As Inside Philanthropy reports:

This is significant for a bunch of reasons, not the least of which is that the Gateses still have not tapped the bulk of their personal fortune for philanthropy, as we’ve discussed in the past. While the Gates Foundation lists assets of $43 billion, Forbes pegs Bill Gates’ personal fortune at nearly $80 billion—most of which will likely go to philanthropy eventually.

This is actually a fatuous and unknowing article, as it praises the widespread adoption of the Common Core standards without mentioning how many states have dropped them or dropped the tests aligned with them or how they have become an issue in state and national campaigns. It also states that Gates spent “tens of millions” on the CCSS, when it was long ago reported by the Washington Post that Gates paid about $200 million to underwrite the effort, and some think it may have been ten times that amount. To discuss CCSS without referring to the controversy surrounding the standards is lazy (or star-struck) journalism.

The writer predicts that the Gates will shift their focus to early childhood programs, like the one run by Illinois Governor Rauner’s wife (Ounce of Prevention), and to teacher preparation programs. Again, no mention of the meager results from the Gates Foundation’s efforts to quantify teacher quality.

More testing on the way. If it can’t be measured, it doesn’t count. But don’t expect accountability; accountability is for the little people, as the super-wealthy Leona Helmsley once said about paying taxes.

Mercedes Schneider teaches high school English in Louisiana. She has ten weeks of unpaid vacation. What did she do on her vacation? She wrote a book about school choice. She set herself a goal of 1,000 words a day, and she stuck to it. She has written three books in three years. The first one was a bestiary of corporate reformers called “A Chronicle of Echoes: Who’s Who in the Implosion of American Public Education.” The second was “Common Core Dilemma: Who Owns Our Schools?” A book a year! My first book took seven years.
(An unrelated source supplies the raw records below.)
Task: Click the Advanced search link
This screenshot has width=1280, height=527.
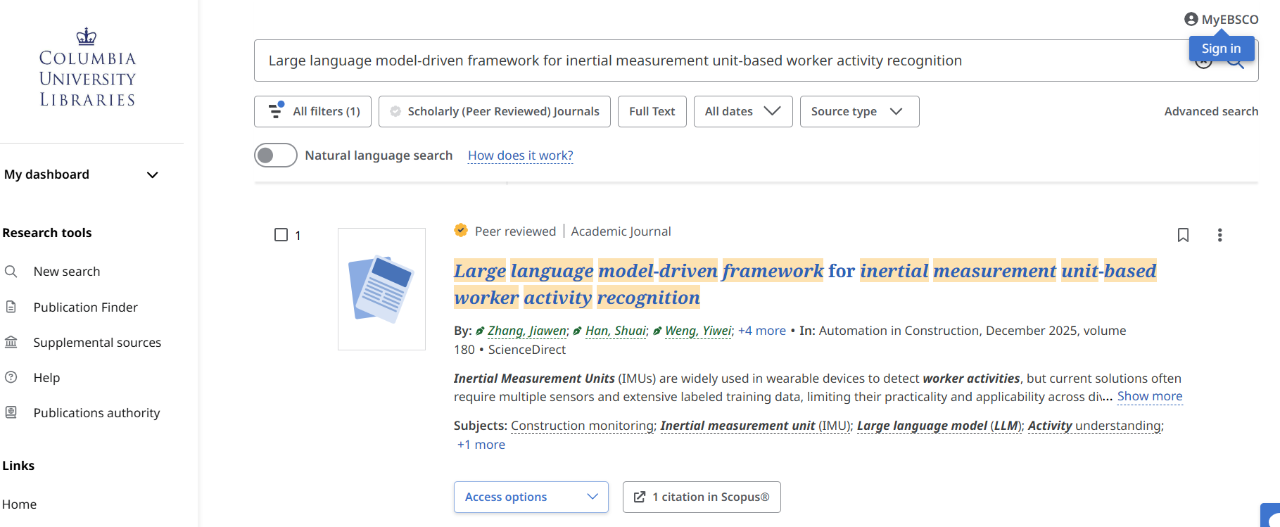Action: (1210, 112)
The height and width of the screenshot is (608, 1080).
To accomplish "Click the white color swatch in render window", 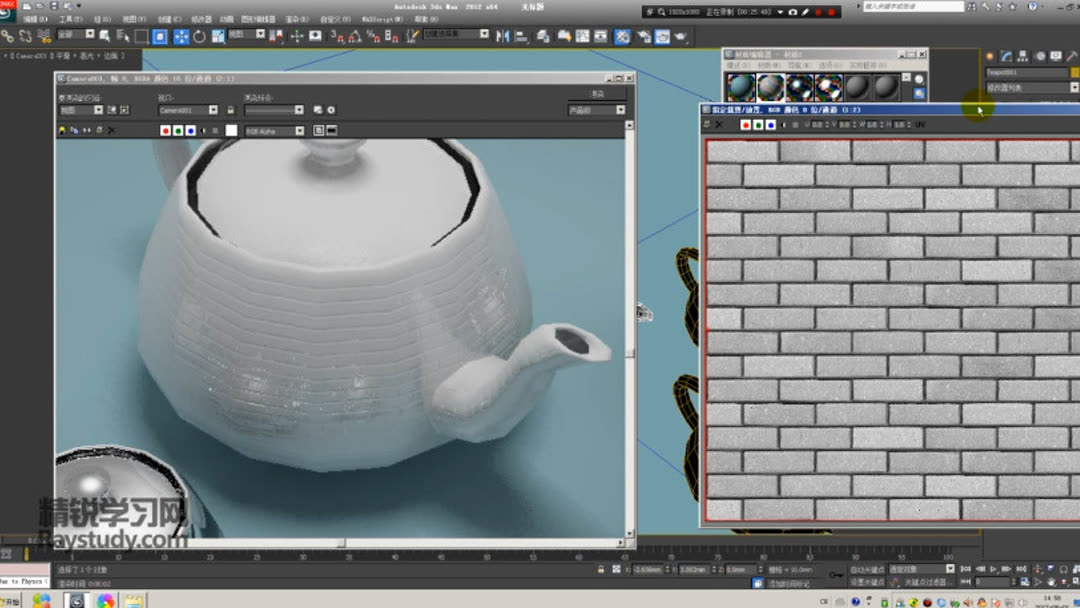I will coord(231,130).
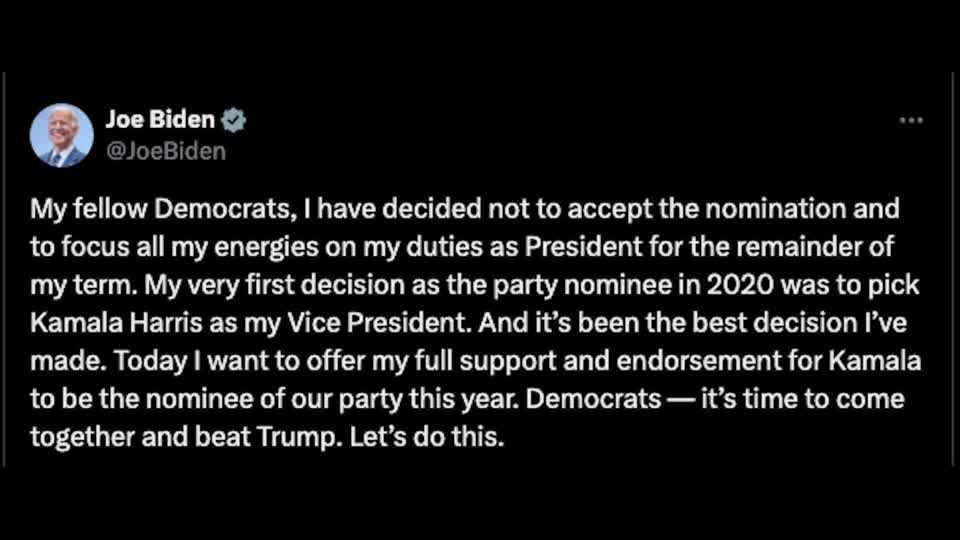960x540 pixels.
Task: Click the @JoeBiden handle
Action: coord(165,151)
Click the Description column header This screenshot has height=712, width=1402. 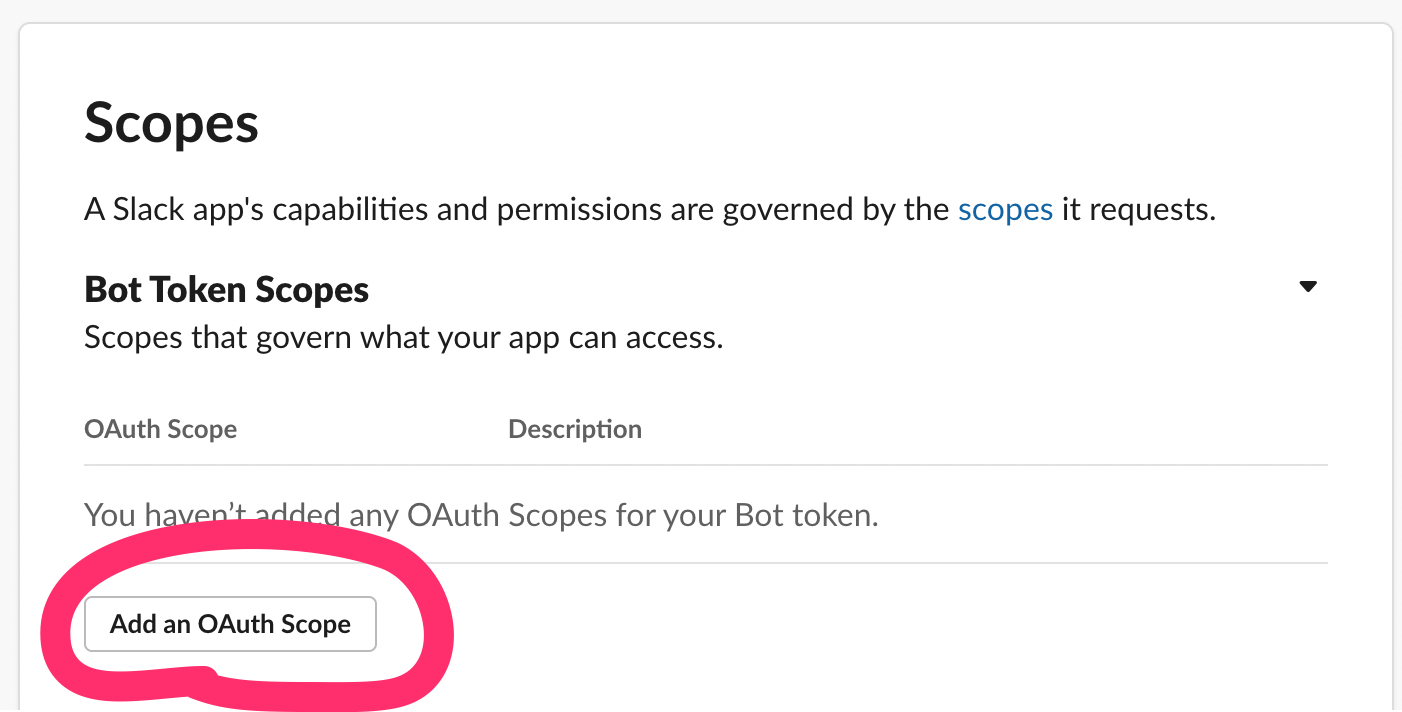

I am impressed.

Arthur Camins left the following insightful comment on Rick Hess’s analysis of “What Went Wrong with Common Core.” I agree with his claim that the purpose of setting a totally unrealistic goal was to make public schools fail, thus destroying public confidence in them and setting them up for privatization. It is also manifestly correct, based on Joanne Weiss’s comments posted here earlier, that the intention of the Common Core standards and tests was to create a large, unified national marketplace for products and consultants, thus spurring entrepreneurs to enter the “education market.”

Rick Hess highlights many important points about what “went wrong” with the Common Core State Standards, laying the blame on the Obama administration and inside the beltway technocrats. Missing from his analysis is exposure of any of the behind-the-scenes role for companies looking to profit from a more coherent and less fragmented market and the hopes of market ideologues searching for tools to undermine the power of teachers unions in particular and public education in general. The 100% proficiency demands were designed to undermine confidence in public education, as was the connection between teacher evaluation and common core testing in Race to the Top and School Improvement grants.

Absent from much of the media attention to the strident debates about federal v/ local control is the simple fact that no system in the world has made significant improvement based on standards and high-stakes testing. We are, I think stuck in a debate within an autonomy and control framework, while ignoring the great potential for mutual responsibility.